- Born: Robert Achille Schiller November 8, 1918 San Francisco, California, U.S.
- Died: October 10, 2017 (aged 98) Pacific Palisades, Los Angeles, California, U.S.
- Occupation: Television writer
- Years active: 1950–2005
- Spouses: ; Joyce Harris ​ ​(m. 1947; died 1965)​ ; Sabrina Scharf ​(m. 1968)​
- Children: 4 (2 with each wife)
- Relatives: Tom Schiller

= Bob Schiller =

American screenwriter

Robert Achille Schiller (November 8, 1918 – October 10, 2017) was an American screenwriter. He worked extensively with fellow producer/screenwriter Bob Weiskopf on numerous television shows in the United States, including I Love Lucy (1955–1957) and All in the Family (1977–1979) on the CBS network. For the latter series, he received an Emmy Award in 1978 as one of the writers of the episode "Cousin Liz."

His second wife was American politician, actress and attorney Sabrina Scharf.

==Life and career==
Schiller was born in San Francisco, California, the son of Lucille E. (Block) and Roland E. Schiller, a manufacturer. Schiller began writing for television in 1950. He starred on the 1955 CBS sitcom Professional Father That same year, he wrote for two competing series, NBC's The Jimmy Durante Show and CBS's It's Always Jan. During 1954–1955, Schiller was one of the writers for That's My Boy, starring Eddie Mayehoff and Gil Stratton. Schiller's producing credits include The Good Guys and All's Fair.

Schiller also penned radio scripts for such classic shows as Duffy's Tavern, Abbott and Costello, The Adventures of Ozzie and Harriet, The Mel Blanc Show, Sweeney and March, The Jimmy Durante Show, and December Bride, and then for TV stars such as Danny Thomas, Ed Wynn, Garry Moore, and Red Buttons.

===Creative partnership with Bob Weiskopf===
The creative partnership and friendship with Bob Weiskopf began in 1953. Weiskopf, also a comedy writer, had just relocated to Los Angeles from New York City. Schiller's first wife recommended a school to Weiskopf's wife, and also mentioned that Schiller was looking for a partner. The two writers first collaborated on a radio script for the Our Miss Brooks show before delving into the new medium of network television.
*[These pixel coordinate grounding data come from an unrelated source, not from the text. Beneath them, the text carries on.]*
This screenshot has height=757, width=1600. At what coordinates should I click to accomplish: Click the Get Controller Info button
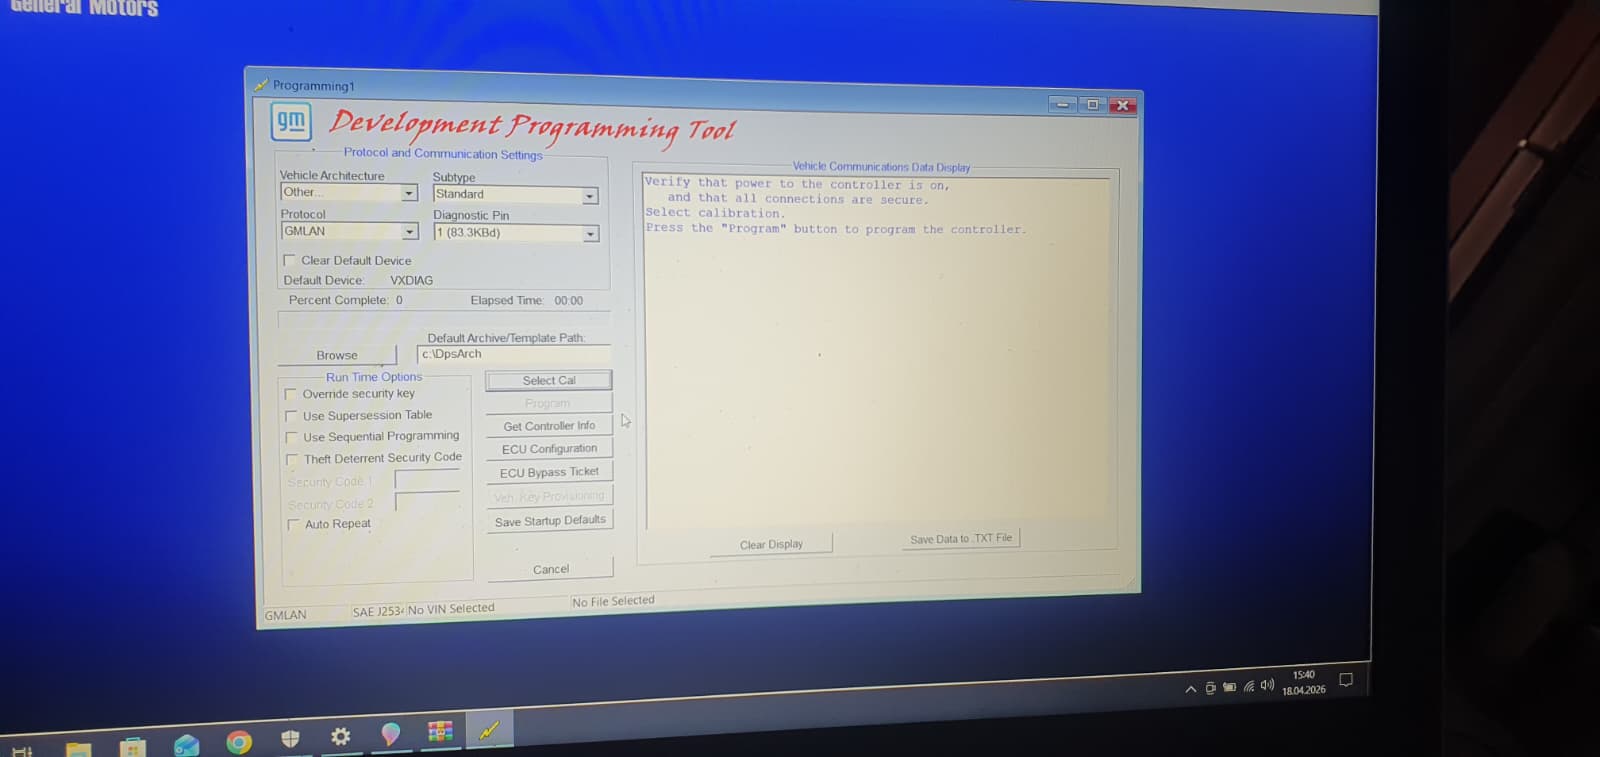[x=549, y=426]
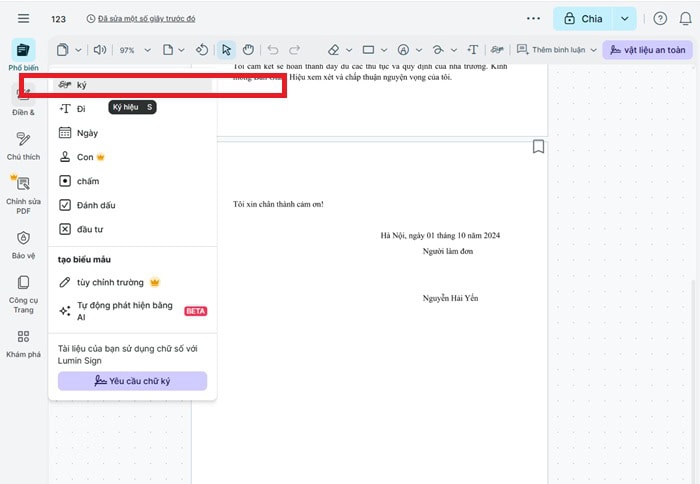Screen dimensions: 700x484
Task: Bookmark the page with bookmark icon
Action: tap(539, 147)
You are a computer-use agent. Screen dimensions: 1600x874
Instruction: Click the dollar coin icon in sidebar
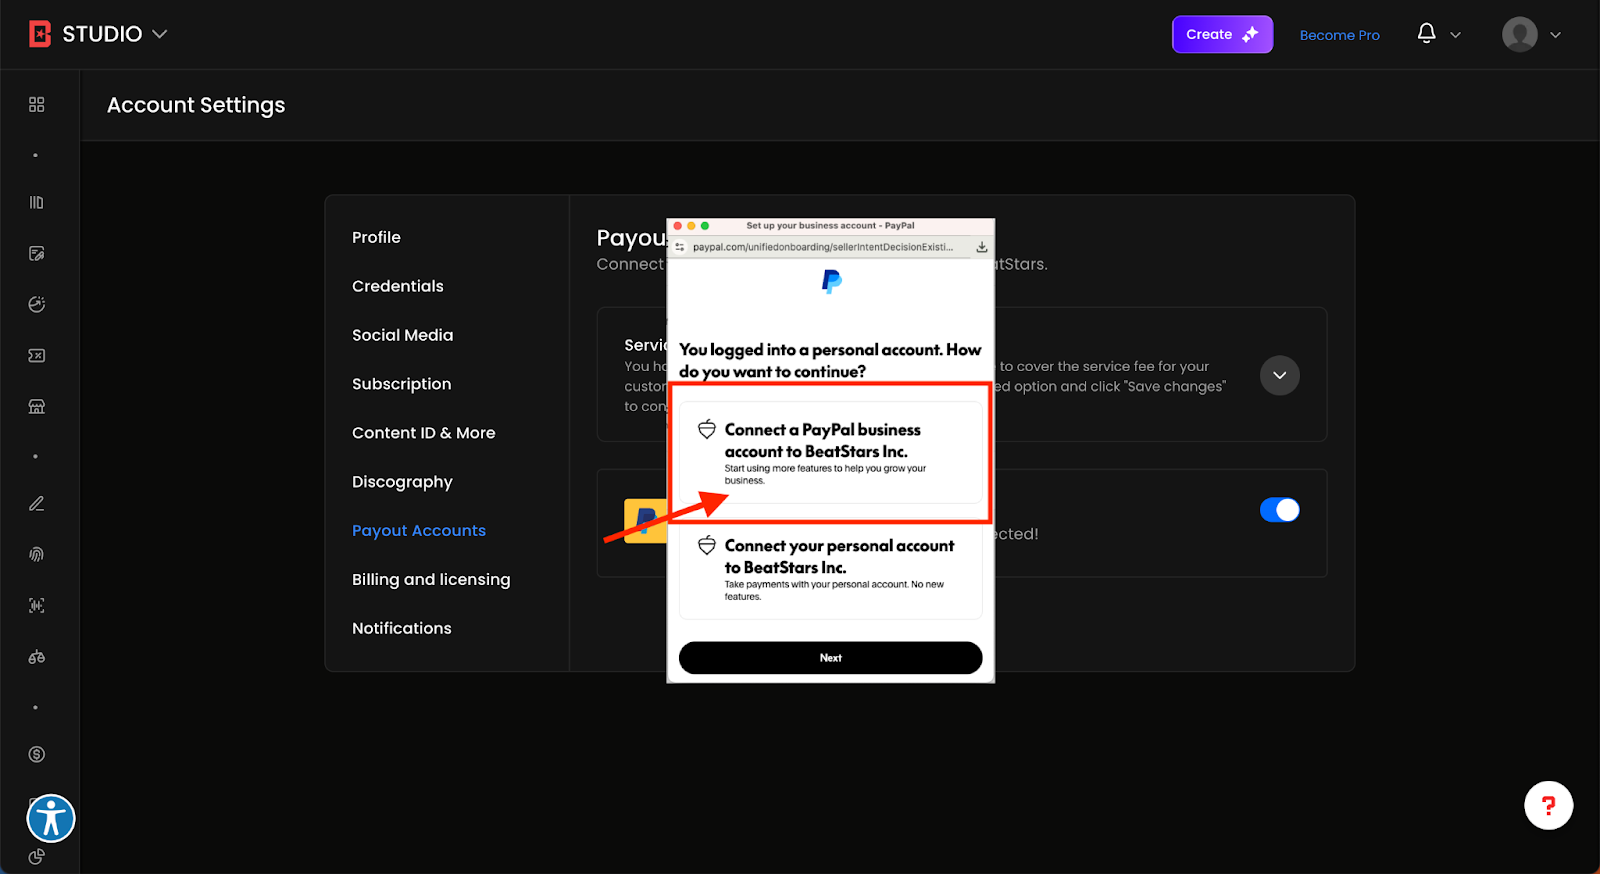37,755
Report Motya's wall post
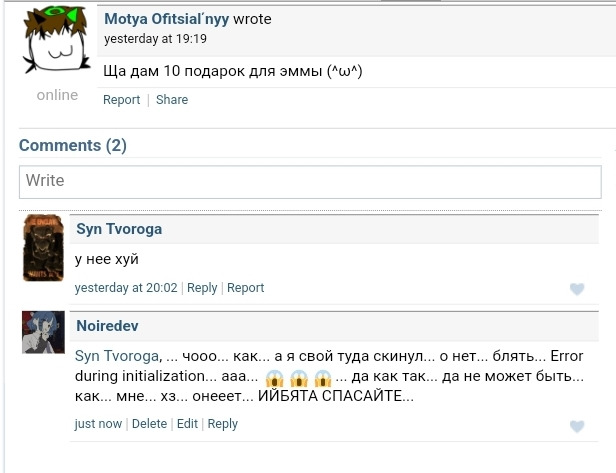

They wrote for popular 1950s shows such as Make Room for Daddy, The Bob Cummings Show, I Love Lucy, the television adaptation of the popular radio series My Favorite Husband, The Lucy-Desi Comedy Hour, and The Ann Sothern Show (which they co-created).

Further success would continue into the 1960s and 1970s with such series as New Comedy Showcase, Pete and Gladys, The Lucy Show, The Red Skelton Show, The Good Guys (where they were also co-producers), The Phyllis Diller Show, The Carol Burnett Show, The Flip Wilson Show, Maude (which they also co-produced), All in the Family and its spinoff series, Archie Bunker's Place. Schiller and Weiskopf were honored with two Emmy Awards, a pair of Peabody Awards, a Golden Globe, and the Writers Guild of America's Laurel Award for TV Writing Achievement.

===Personal life===
Schiller's first wife Joyce Harris died in 1965. They had two children, including director Tom Schiller. He was married to actress Sabrina Scharf (née Trentman) from May 25, 1968, until his death on October 10, 2017, in Pacific Palisades, California. They also had two children.

==Death==
Schiller died on October 10, 2017, at his home, aged 98. According to official reports, the cause of death was not disclosed. He was interred at Eden Memorial Park, in Los Angeles, California.